## What you should do
The response must consist of the lines below from the one with "Auta a motorky (256, 1102)" through the one with "Umělá inteligence a její rozvoj (388, 1338)", exactly as they appear and with both ends kept.

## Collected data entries
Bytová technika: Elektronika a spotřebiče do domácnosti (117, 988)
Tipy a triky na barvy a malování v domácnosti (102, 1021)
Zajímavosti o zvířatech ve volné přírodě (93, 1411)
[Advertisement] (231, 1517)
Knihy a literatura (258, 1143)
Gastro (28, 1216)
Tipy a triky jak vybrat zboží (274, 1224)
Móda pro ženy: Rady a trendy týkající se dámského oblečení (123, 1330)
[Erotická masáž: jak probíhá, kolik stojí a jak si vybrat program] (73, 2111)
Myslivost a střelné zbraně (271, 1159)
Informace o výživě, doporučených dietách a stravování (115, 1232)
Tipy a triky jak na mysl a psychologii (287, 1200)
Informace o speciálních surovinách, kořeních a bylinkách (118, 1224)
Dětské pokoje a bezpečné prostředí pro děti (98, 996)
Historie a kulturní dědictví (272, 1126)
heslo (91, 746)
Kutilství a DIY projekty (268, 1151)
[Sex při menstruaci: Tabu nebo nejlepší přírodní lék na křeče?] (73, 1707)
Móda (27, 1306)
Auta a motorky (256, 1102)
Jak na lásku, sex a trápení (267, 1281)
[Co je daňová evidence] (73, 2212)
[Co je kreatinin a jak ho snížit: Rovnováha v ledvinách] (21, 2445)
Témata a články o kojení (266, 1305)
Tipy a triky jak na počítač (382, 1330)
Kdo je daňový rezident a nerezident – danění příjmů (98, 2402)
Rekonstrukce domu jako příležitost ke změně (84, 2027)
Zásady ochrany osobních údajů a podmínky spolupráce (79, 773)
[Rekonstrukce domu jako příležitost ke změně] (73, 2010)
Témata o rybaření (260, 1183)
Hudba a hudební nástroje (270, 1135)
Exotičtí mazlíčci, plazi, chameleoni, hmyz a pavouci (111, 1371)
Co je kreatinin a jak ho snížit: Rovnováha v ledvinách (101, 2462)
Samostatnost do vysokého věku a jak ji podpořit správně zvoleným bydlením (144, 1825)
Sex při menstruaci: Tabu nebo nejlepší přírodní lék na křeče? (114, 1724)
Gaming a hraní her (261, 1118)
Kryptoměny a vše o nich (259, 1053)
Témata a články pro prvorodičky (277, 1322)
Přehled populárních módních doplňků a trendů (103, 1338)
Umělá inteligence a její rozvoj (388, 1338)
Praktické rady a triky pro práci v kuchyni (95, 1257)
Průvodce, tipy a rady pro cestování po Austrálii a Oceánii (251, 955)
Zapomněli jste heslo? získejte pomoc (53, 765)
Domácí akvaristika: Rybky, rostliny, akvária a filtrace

## Answer
Auta a motorky (256, 1102)
Jak na lásku, sex a trápení (267, 1281)
[Co je daňová evidence] (73, 2212)
[Co je kreatinin a jak ho snížit: Rovnováha v ledvinách] (21, 2445)
Témata a články o kojení (266, 1305)
Tipy a triky jak na počítač (382, 1330)
Kdo je daňový rezident a nerezident – danění příjmů (98, 2402)
Rekonstrukce domu jako příležitost ke změně (84, 2027)
Zásady ochrany osobních údajů a podmínky spolupráce (79, 773)
[Rekonstrukce domu jako příležitost ke změně] (73, 2010)
Témata o rybaření (260, 1183)
Hudba a hudební nástroje (270, 1135)
Exotičtí mazlíčci, plazi, chameleoni, hmyz a pavouci (111, 1371)
Co je kreatinin a jak ho snížit: Rovnováha v ledvinách (101, 2462)
Samostatnost do vysokého věku a jak ji podpořit správně zvoleným bydlením (144, 1825)
Sex při menstruaci: Tabu nebo nejlepší přírodní lék na křeče? (114, 1724)
Gaming a hraní her (261, 1118)
Kryptoměny a vše o nich (259, 1053)
Témata a články pro prvorodičky (277, 1322)
Přehled populárních módních doplňků a trendů (103, 1338)
Umělá inteligence a její rozvoj (388, 1338)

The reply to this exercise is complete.